Across the material below, how many lines contain the word "agent"? Respond with the number only.
··· Supplied data ···
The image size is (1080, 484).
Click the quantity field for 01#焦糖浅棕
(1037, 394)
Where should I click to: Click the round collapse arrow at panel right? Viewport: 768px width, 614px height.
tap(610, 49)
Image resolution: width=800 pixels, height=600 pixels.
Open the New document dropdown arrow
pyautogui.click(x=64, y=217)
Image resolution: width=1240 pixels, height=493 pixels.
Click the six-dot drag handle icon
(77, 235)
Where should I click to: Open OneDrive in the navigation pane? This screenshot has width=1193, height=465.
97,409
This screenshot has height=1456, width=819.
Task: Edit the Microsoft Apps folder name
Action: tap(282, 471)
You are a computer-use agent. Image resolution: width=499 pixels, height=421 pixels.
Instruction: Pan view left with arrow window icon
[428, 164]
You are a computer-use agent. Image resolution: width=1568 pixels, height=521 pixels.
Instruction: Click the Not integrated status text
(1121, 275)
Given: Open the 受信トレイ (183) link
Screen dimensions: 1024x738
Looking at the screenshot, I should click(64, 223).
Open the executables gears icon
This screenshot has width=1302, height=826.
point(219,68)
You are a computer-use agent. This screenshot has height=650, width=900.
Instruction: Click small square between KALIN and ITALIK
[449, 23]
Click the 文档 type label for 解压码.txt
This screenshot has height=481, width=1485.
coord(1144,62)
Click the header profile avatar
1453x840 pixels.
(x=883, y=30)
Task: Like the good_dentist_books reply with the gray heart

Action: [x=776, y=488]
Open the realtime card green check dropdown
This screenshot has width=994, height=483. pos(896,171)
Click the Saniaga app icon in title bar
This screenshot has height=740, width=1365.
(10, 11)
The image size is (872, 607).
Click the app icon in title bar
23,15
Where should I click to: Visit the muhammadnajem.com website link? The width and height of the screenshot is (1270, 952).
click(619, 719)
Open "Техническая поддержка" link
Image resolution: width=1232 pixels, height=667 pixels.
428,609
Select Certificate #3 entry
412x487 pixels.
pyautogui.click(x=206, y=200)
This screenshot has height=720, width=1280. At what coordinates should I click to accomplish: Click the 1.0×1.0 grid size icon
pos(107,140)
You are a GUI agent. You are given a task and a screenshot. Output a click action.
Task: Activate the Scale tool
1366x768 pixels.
···
Response area:
4